> Dataset entries

------

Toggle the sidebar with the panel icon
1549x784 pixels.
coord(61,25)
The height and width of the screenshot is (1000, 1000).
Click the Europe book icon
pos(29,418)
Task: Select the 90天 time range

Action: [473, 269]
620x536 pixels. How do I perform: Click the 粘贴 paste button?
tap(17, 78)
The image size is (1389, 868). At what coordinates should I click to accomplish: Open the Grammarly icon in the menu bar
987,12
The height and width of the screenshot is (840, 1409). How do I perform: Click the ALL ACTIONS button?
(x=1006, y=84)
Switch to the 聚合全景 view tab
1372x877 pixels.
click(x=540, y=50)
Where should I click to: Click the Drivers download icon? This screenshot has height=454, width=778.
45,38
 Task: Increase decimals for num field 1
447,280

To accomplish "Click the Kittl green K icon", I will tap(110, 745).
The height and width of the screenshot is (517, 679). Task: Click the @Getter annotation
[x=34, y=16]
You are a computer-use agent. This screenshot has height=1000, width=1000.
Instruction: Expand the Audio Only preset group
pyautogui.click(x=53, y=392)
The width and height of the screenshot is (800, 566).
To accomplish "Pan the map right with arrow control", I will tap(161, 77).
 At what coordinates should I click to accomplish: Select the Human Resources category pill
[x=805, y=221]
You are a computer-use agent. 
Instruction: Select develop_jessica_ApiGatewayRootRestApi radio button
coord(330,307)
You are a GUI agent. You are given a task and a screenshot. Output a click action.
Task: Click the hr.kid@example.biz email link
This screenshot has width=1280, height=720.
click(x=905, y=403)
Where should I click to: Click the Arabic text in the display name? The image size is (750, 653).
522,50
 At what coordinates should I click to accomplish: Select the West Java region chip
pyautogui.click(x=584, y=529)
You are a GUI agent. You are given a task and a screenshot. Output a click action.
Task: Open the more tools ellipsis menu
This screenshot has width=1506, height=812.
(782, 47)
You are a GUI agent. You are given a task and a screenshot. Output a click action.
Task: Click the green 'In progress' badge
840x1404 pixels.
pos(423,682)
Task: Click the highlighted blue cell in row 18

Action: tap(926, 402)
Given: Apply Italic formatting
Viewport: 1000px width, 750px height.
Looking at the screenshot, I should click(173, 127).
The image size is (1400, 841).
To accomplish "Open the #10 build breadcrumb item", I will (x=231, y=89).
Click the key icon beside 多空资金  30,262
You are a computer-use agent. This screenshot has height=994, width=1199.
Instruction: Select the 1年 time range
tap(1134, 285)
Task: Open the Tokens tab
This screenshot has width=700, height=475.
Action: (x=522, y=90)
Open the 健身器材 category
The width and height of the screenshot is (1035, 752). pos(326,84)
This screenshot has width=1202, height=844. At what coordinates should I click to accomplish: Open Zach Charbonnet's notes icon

------

> What is needed
Rewrite the lines above so that every "Instruction" becomes "Goal", and leave everything else the same.

> Result of this exercise
Toggle the sidebar with the panel icon
1549x784 pixels.
coord(61,25)
The height and width of the screenshot is (1000, 1000).
Click the Europe book icon
pos(29,418)
Task: Select the 90天 time range

Action: [473, 269]
620x536 pixels. How do I perform: Click the 粘贴 paste button?
tap(17, 78)
The image size is (1389, 868). At what coordinates should I click to accomplish: Open the Grammarly icon in the menu bar
987,12
The height and width of the screenshot is (840, 1409). How do I perform: Click the ALL ACTIONS button?
(x=1006, y=84)
Switch to the 聚合全景 view tab
1372x877 pixels.
click(x=540, y=50)
Where should I click to: Click the Drivers download icon? This screenshot has height=454, width=778.
45,38
 Task: Increase decimals for num field 1
447,280

To accomplish "Click the Kittl green K icon", I will tap(110, 745).
The height and width of the screenshot is (517, 679). Task: Click the @Getter annotation
[x=34, y=16]
You are a computer-use agent. This screenshot has height=1000, width=1000.
Goal: Expand the Audio Only preset group
pyautogui.click(x=53, y=392)
The width and height of the screenshot is (800, 566).
To accomplish "Pan the map right with arrow control", I will tap(161, 77).
 At what coordinates should I click to accomplish: Select the Human Resources category pill
[x=805, y=221]
You are a computer-use agent. 
Goal: Select develop_jessica_ApiGatewayRootRestApi radio button
coord(330,307)
You are a GUI agent. You are given a task and a screenshot. Output a click action.
Task: Click the hr.kid@example.biz email link
This screenshot has width=1280, height=720.
click(x=905, y=403)
Where should I click to: Click the Arabic text in the display name? The image size is (750, 653).
522,50
 At what coordinates should I click to accomplish: Select the West Java region chip
pyautogui.click(x=584, y=529)
You are a GUI agent. You are given a task and a screenshot. Output a click action.
Task: Open the more tools ellipsis menu
This screenshot has width=1506, height=812.
(782, 47)
You are a GUI agent. You are given a task and a screenshot. Output a click action.
Task: Click the green 'In progress' badge
840x1404 pixels.
pos(423,682)
Task: Click the highlighted blue cell in row 18

Action: tap(926, 402)
Given: Apply Italic formatting
Viewport: 1000px width, 750px height.
Looking at the screenshot, I should click(173, 127).
The image size is (1400, 841).
To accomplish "Open the #10 build breadcrumb item", I will (x=231, y=89).
Click the key icon beside 多空资金  30,262
You are a computer-use agent. This screenshot has height=994, width=1199.
Goal: Select the 1年 time range
tap(1134, 285)
Task: Open the Tokens tab
This screenshot has width=700, height=475.
Action: (x=522, y=90)
Open the 健身器材 category
The width and height of the screenshot is (1035, 752). pos(326,84)
This screenshot has width=1202, height=844. At what coordinates should I click to accomplish: Open Zach Charbonnet's notes icon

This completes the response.